Savona. Un’opera “inutile” che farà “buttare” via 140 milioni. Così gli esponenti del Movimento 5 Stelle Savona definiscono l’Aurelia Bis. I Grillini non usano mezzi termini per criticare il progetto: “L’avvio dei lavori per la realizzazione dell’infrastruttura stradale, impropriamente nota come ‘Aurelia bis’, altro non è che il tentativo di nascondere un progetto più ampio di viabilità di accesso ai porti di Savona e Vado che desta grandi preoccupazioni”.
“Da sempre ed in completa trasparenza ci battiamo per puntare alla realizzazione di quanto realmente necessario per i cittadini, fermamente convinti che non vi siano ragioni oggettive per giustificare in tal senso un investimento di oltre 140 milioni di euro per un’opera che ha la stessa (in)utilità di un TAV nostrano in versione stradale. Stime dei flussi di traffico attendibili ci portano ad affermare che non è certo questo l’approccio per una città più ‘smart’: un modello di città intelligente e sostenibile non si fonda sul realizzare migliaia di metri di gallerie sotto le nostre case, in piena città, riversando ulteriore traffico in zone già ampiamente congestionate, come l’accesso a nord da Lavagnola, per Villapiana, fino al centro di Savona. La città sarà sostanzialmente sotto assedio, da SUD e un domani, alla conclusione dei lavori, da NORD: un assalto al fortino alla ricerca di un parcheggio o forse, per alcuni, nella speranza di una multa. Con lunghi giri per tornare a metà strada” osservano i Grillini.

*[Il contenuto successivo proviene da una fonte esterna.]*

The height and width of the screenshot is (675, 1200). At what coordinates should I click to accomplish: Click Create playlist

“Noi rigettiamo – proseguono dal Movimento 5 Stelle – completamente questo modello di sviluppo: le auto, come in tutte le città evolute europee, devono drasticamente diminuire nei centri cittadini, sostituite da mezzi di trasporto pubblici efficienti ed efficaci. A Savona si procede nell’esatto senso opposto, i fondi sono tolti dal trasporto pubblico e destinati alla costruzione di strade inutili come è l’Aurelia bis. Siamo inoltre estremamente perplessi per come la Giunta savonese non si sia attivata per illustrare adeguatamente alla cittadinanza il progetto approvato, le misure di sicurezza adottate per tutti i condomini impattati, i piani di viabilità alternativa durante i cantieri, gli impatti sulla salute dei cittadini: a dimostrazione è sufficiente accedere all’imbarazzante sito del Comune e cercare di scaricare le tavole dei tracciati (www.comune.savona.it/IT/Page/t11/view_html?idp=886)”.

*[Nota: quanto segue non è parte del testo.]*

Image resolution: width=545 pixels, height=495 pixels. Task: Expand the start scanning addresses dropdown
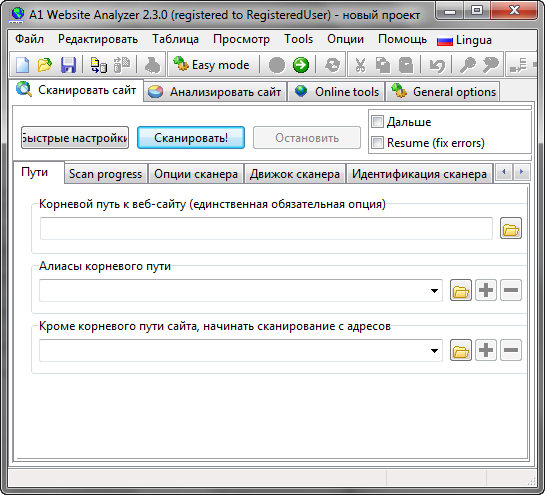434,351
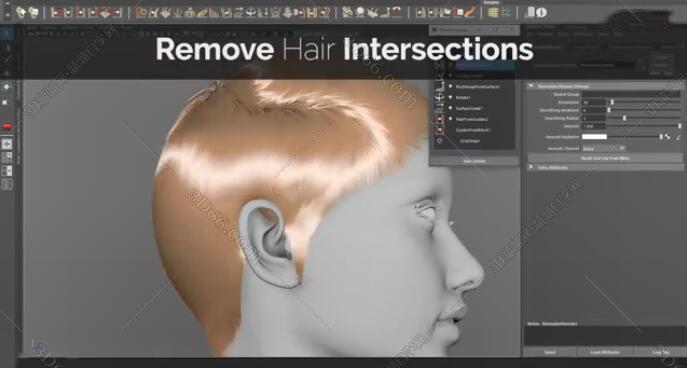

“Basterebbe soffermarsi sui mostruosi svincoli di corso Ricci, o sullo scavo profondo 35 metri di via Turati per intuire l’impatto devastante di questa inutile e costosa infrastruttura. Ed ancora, devono ancora essere rese note alla collettività le politiche di gestione delle migliaia di quintali di materiali estratti dalle gallerie che verranno realizzate. Di che trattasi? Quali esami geologici sono stati realizzati per verificare che non vi siano sostanze dannose? Dove e come verranno trasportati? Queste informazioni dovevano essere rese pubbliche, esaurientemente, ben prima dell’inizio dei lavori. Ma in realtà doveva, e certamente può ancora essere ripensata, l’idea stessa di realizzare l’opera. Noi riteniamo che sarebbe meglio impiegare le ingenti cifre preventivate, escluse ulteriori e prevedibili varianti, per lavori più utili alla collettività e all’economia locale. In ogni caso, chi ha voluto l’opera o ancor peggio, chi l’ha subita senza discuterne, dovrà renderne conto ai cittadini e, speriamo, alla magistratura contabile” concludono i Grillini Savonesi.